When testing createInstance with GitHub - Snektron/vulkan-zig: Vulkan binding generator for Zig, it returns an error saying LayerNotPresent. I’m not a vulkan specialist, but maybe it is a “normal” error, and not something due to a mistake while dynamically loading it.
I updated the gist. I will integrate your changes dealing with .so files without versym table later today, right now I need another break.
@geemili I updated the gist to handle the no versym case. Let me know if vulkan custom allocators are still needed, and if any additional change is required on your side.
I’ll switch to the EGL/X11 test since it’ll be much faster and easier for me to understand the details of any potential failures. EGL also uses dlopen, so I suspect I’ll run into the same kind of issues as with vulkan.

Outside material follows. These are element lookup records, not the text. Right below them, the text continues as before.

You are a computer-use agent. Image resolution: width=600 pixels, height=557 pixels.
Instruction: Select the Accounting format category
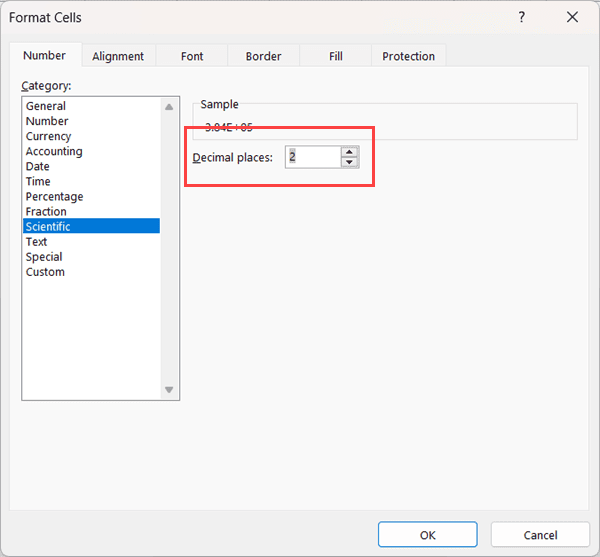(x=54, y=151)
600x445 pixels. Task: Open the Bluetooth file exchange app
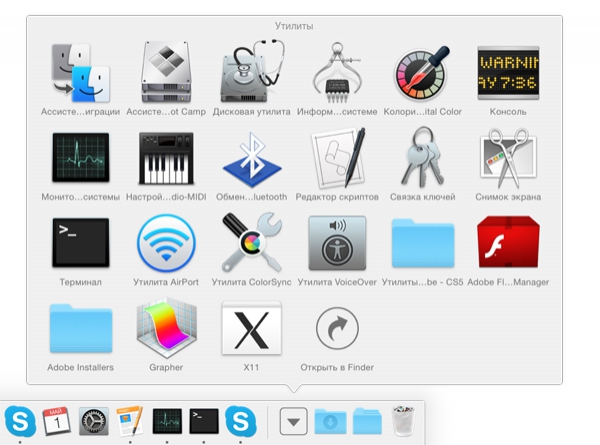(251, 159)
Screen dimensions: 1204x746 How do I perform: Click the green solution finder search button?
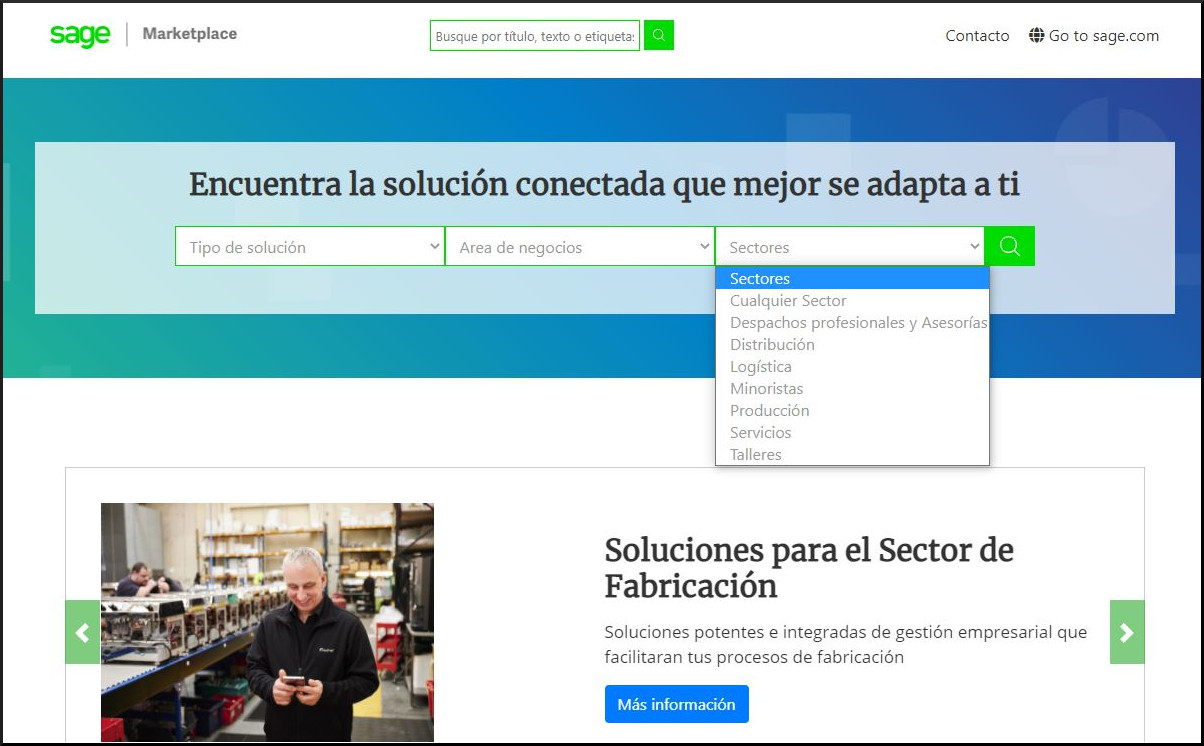[x=1009, y=246]
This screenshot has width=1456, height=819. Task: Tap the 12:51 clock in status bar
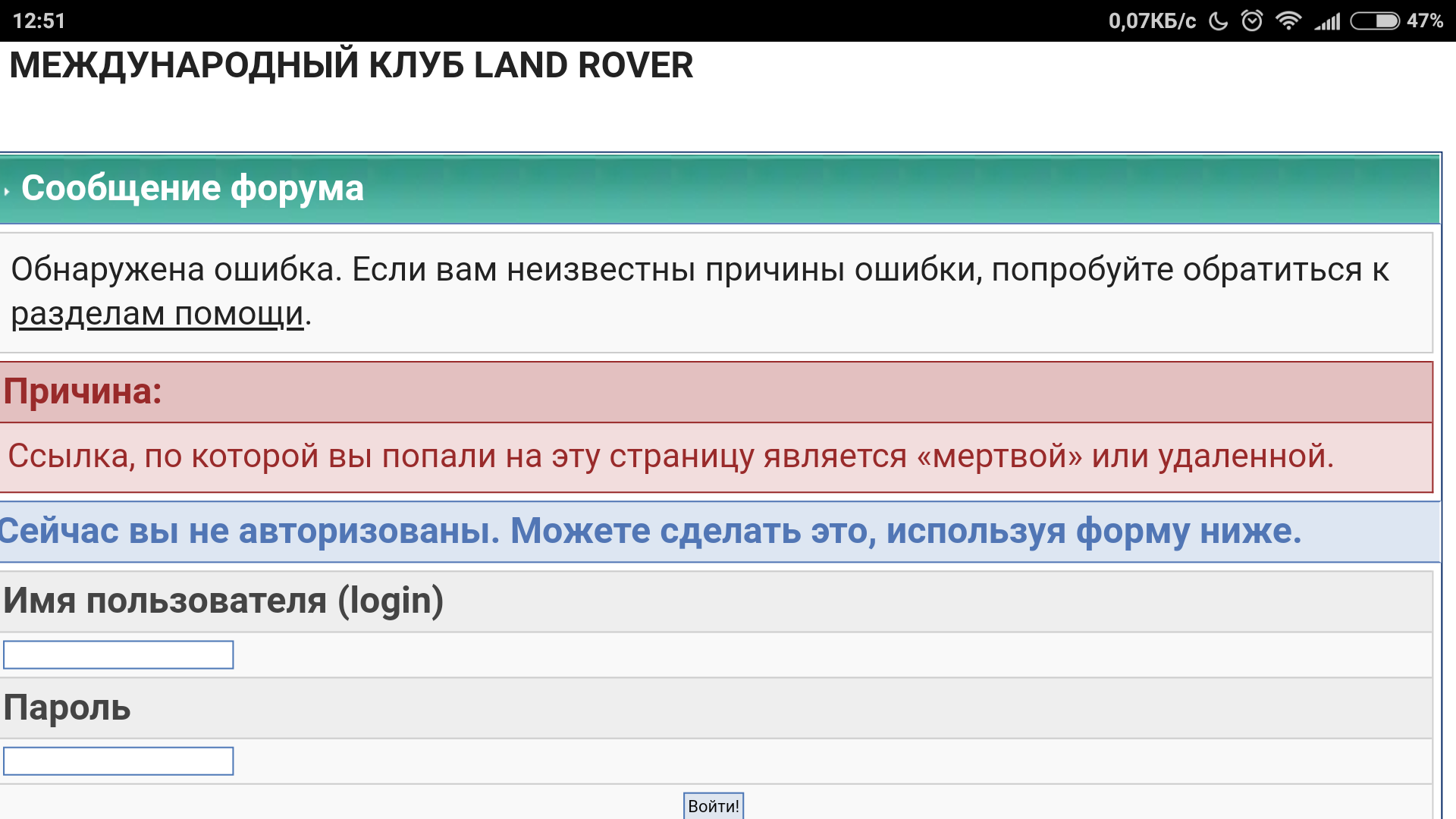pos(39,20)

EDIT: just added a modification to handle the fact that musl doesn’t have a __libc_early_init symbol. I tested loading vulkan using musl’s libc.so and it worked, I got the correct vulkan version.
EDIT: sorry, it appears that libvulkan.so required libc.so.6, so in fact glibc was used. I don’t know how I can properly test musl.

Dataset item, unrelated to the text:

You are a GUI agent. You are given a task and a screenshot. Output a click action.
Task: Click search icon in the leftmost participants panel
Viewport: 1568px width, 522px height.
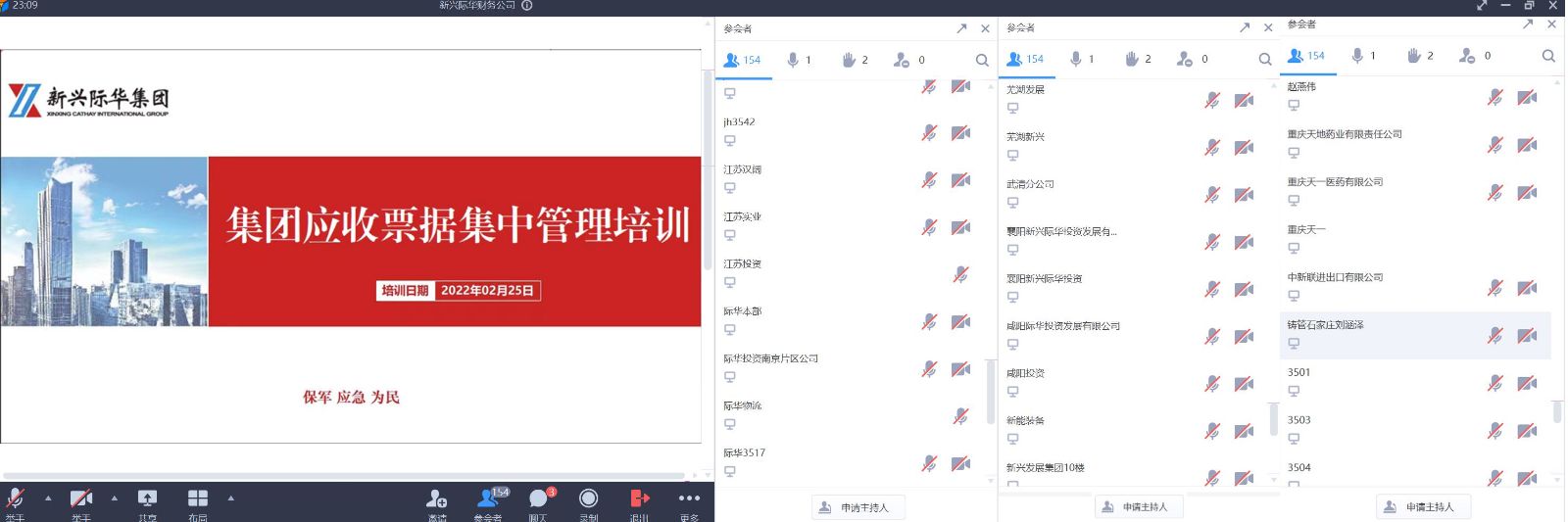tap(982, 61)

EDIT again: I think I succeeded in using musl libc.so and the vulkan lib you linked earlier. But it is segfaulting in get_random_secret:
I still get a general protection exception in mimalloc using the latest code.
General protection exception (no address available)
???:?:?: 0x729ead0576e5 in _mi_heap_get_free_small_page (../mimalloc/src/mimalloc.c)
Unwind error at address `/lib64/libc.so:0x729ead0576e5` (unwind info unavailable), remaining frames may be incorrect
???:?:?: 0x729ead4cb66a in get_unix_settings_path (../loader/settings.c)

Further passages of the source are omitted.